The purpose of the insolvency payments scheme, which operates under the Protection of Employees (Employers’ Insolvency) Act, 1984, which, in turn, derives from EU Council Directive 987/80, is to protect certain outstanding pay-related entitlements due to employees in the event of the insolvency of their employer. These entitlements include wages, holiday pay, sick pay, payment in lieu of minimum notice due under the Minimum Notice & Terms of Employment Acts, 1973-2001, and certain pension contributions. Various other statutory awards made by the Employment Appeals Tribunal, Rights Commissioners, etc., are also covered by the Scheme. Payments under the scheme are made from the Social Insurance Fund and the Minister becomes a preferential creditor against the assets of an employer in respect of most amounts paid under the scheme.

Where a person’s former employer was a limited company, the company should be in liquidation or receivership in order for the person to be eligible to claim under the insolvency payments scheme. In such circumstances, the liquidator or receiver becomes the relevant officer for submitting claims under the scheme as he or she has access to the company records and can certify that the amounts claimed are in order.

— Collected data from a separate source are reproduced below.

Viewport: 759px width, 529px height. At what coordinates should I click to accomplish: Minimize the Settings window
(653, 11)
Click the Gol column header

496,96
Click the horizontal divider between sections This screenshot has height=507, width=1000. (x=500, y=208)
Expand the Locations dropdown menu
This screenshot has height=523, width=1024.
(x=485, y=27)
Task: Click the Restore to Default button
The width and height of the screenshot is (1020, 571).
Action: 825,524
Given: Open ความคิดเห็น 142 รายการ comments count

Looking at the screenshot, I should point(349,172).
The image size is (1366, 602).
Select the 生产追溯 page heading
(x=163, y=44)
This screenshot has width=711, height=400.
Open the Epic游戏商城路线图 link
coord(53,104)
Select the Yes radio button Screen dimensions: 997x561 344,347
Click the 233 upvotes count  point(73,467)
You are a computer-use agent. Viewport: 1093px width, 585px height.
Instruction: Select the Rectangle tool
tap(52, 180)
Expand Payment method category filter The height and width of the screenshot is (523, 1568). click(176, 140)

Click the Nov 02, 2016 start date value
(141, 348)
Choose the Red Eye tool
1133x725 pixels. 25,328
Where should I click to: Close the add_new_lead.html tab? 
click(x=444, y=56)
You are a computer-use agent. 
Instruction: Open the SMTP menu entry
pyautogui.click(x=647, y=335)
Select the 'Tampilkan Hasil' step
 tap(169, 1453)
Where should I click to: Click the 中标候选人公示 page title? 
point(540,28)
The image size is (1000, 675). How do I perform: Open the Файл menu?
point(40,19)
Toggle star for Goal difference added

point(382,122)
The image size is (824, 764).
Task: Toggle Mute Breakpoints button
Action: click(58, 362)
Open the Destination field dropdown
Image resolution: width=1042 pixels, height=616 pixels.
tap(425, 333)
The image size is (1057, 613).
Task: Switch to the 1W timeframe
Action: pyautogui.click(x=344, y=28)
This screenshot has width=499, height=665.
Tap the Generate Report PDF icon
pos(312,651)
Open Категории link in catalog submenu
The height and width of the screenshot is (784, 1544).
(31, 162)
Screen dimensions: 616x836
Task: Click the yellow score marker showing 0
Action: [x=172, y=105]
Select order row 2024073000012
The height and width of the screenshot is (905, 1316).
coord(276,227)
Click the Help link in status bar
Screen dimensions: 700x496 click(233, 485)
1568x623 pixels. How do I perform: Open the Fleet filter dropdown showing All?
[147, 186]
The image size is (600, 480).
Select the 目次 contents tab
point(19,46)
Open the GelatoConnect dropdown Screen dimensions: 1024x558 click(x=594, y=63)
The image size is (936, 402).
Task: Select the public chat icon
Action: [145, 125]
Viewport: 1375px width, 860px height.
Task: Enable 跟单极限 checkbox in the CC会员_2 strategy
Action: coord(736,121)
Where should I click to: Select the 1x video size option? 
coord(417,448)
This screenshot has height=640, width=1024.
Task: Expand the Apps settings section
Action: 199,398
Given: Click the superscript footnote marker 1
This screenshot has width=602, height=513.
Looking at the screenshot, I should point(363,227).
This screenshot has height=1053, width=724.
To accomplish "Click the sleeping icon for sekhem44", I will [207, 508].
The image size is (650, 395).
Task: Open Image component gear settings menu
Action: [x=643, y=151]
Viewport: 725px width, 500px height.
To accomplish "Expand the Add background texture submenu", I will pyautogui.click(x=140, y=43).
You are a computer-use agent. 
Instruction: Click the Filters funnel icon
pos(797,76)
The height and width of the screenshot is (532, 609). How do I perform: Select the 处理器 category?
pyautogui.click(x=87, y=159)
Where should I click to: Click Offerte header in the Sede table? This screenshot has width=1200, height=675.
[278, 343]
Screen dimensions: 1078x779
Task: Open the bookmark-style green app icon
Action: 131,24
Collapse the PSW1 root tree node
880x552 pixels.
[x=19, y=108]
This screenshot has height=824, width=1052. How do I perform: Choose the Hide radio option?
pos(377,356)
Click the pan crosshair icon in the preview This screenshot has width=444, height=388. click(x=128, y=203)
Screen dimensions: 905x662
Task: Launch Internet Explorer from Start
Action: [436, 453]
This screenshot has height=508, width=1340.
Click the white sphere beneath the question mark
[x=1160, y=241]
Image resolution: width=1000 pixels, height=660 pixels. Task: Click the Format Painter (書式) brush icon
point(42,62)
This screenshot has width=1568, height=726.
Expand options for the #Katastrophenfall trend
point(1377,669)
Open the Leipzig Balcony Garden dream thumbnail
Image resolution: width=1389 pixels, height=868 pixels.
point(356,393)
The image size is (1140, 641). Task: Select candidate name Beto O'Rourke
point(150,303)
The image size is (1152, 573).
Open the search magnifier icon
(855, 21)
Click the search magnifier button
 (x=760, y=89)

I am aware that there are some cases where employers have ceased trading without engaging in a formal winding-up process and that in some such cases, such as the one to which the Deputy refers, their former employees may have monies owed to them. Such employees are not eligible for payments under the Insolvency payment scheme. I have asked the Department to review the position to establish what, if anything, can be done to progress payments to individuals in these situations.